I note that about a third of BPDers also have bipolar disorder. I describe 12 differences between the symptoms for those two disorders at http://talkaboutmarriage.com/physical-mental-health-issues/59344-confused.html#post1175425. This distinction between the two disorders is important because, whereas bipolar usually can be treated quite successfully by swallowing a pill, BPD cannot be treated with medication. Instead, years of intensive therapy would be required and it is rare for a BPDer to be willing to do it.

I caution that BPD is considered to be a "spectrum disorder," which means that everybody exhibits all nine of the traits to some degree. At issue, then, is not whether your H exhibits the nine traits. Of course he does. We all do. Rather, at issue is whether he exhibits most of them at a strong and persistent level. 

Not having met him, I don't know the answer to that question. I nonetheless am confident that, after you learn what red flags to look for, you will be able to spot all the BPD warning signs that are occurring. Of course, you will not be able to determine whether his traits are so severe as to meet 100% of the diagnostic guidelines for having full-blown BPD. Only professionals can do that.
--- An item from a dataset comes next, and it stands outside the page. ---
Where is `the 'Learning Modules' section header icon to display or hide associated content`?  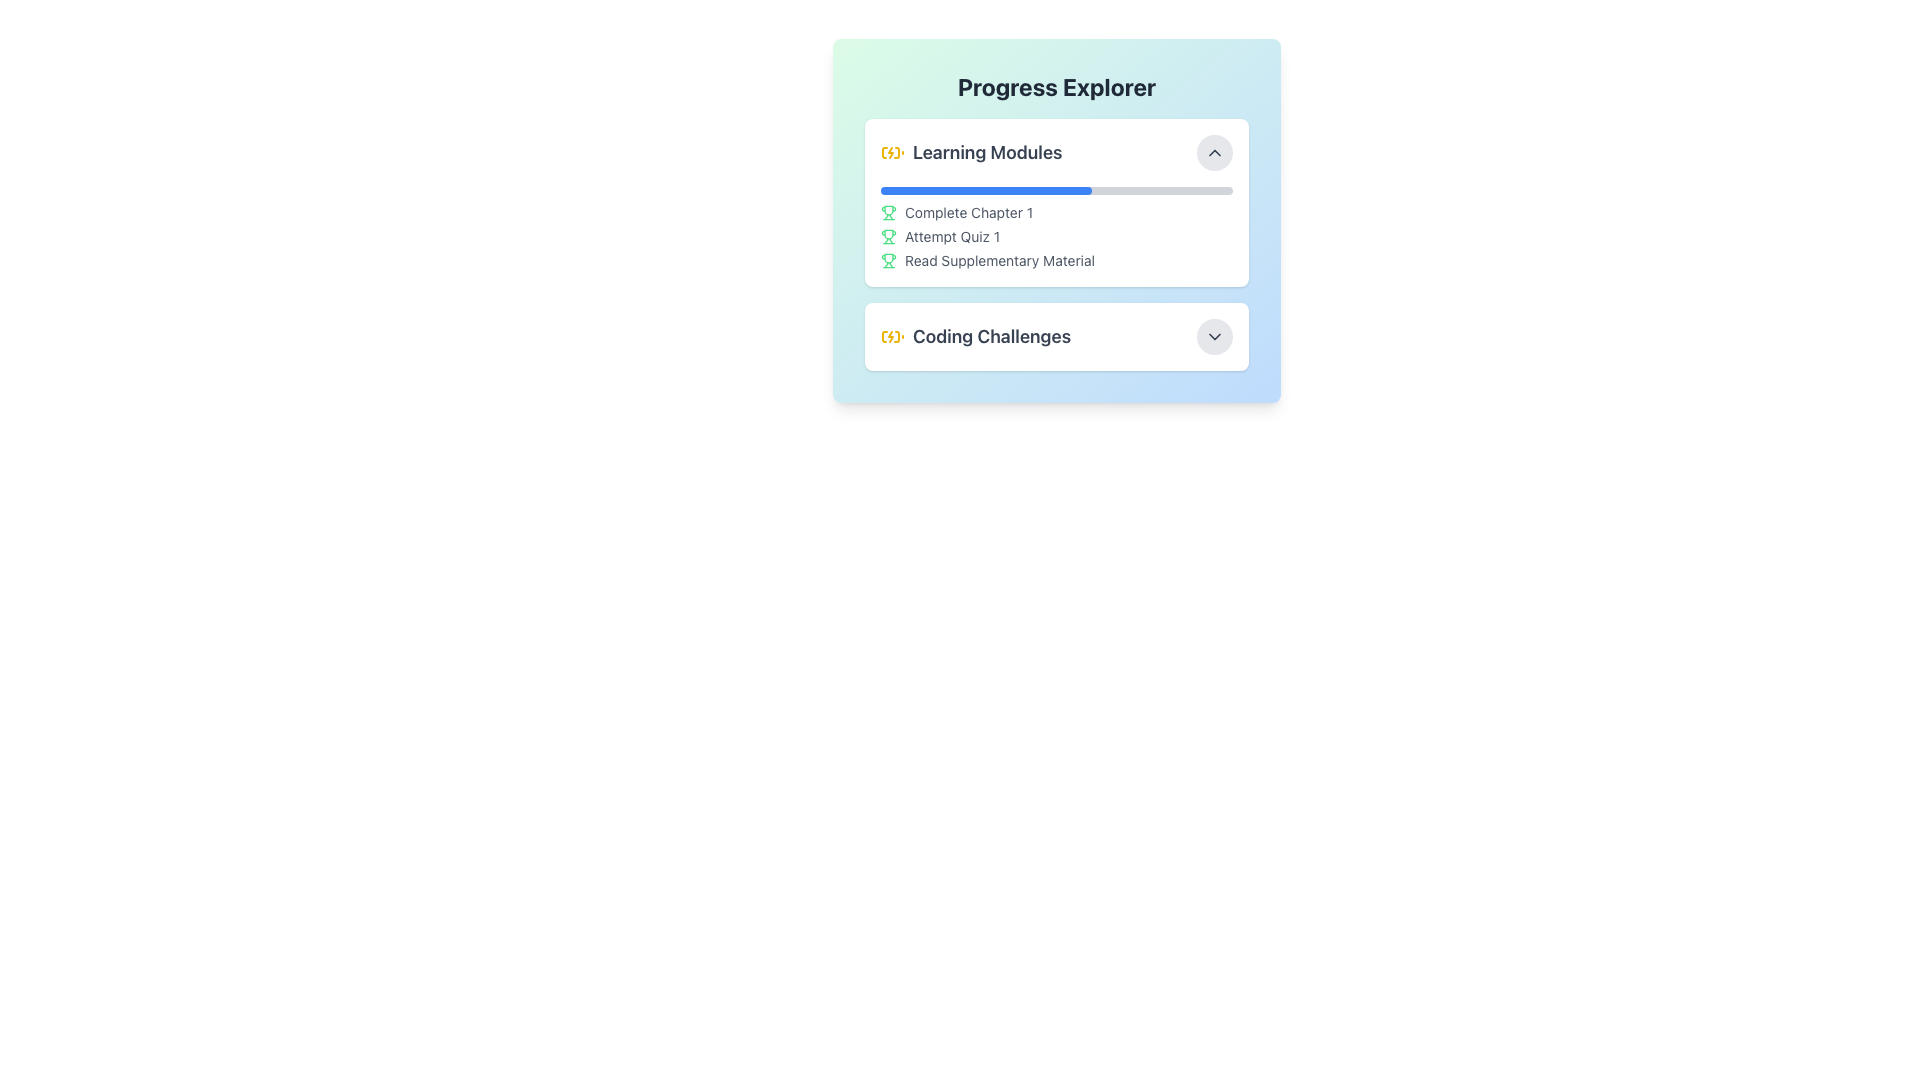
the 'Learning Modules' section header icon to display or hide associated content is located at coordinates (971, 152).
Even so, you will be able to recognize the symptoms. There is nothing subtle about symptoms such as verbal abuse, temper tantrums, and repeated threats of self harm/suicide.

I therefore suggest you read my description of BPD traits at http://talkaboutmarriage.com/general-relationship-discussion/33734-my-list-hell.html#post473522 to see if most sound very familiar. If that description rings a bell, I would be glad to discuss it with you. Finally, I also suggest that you see a clinical psychologist -- for a visit or two all by yourself -- to obtain a candid professional opinion on what it is you're dealing with. Take care, Venus.


----------



## PieceOfSky (Apr 7, 2013)

Uptown's words ring very true to me.

When you are done reading Uptown's links, consider visiting outofthefog.net, particularly:

Out of the FOG - Borderline Personality Disorder (BPD)



Also, I'm really surprised that the lawyer you consulted seemed "almost sure" your husband would get half custody. Did you explain his behavior?


You are faced with a really challenging problem with your husband's behaviors. You need the help of a professional to get you started on the right path to dealing with it. Uptown's advice seems spot on to me.

Take care.


----------



## Tufluv (Oct 27, 2010)

You stated that his mother -" And told him how to get out of going to the psych ward if the police did show up!!!"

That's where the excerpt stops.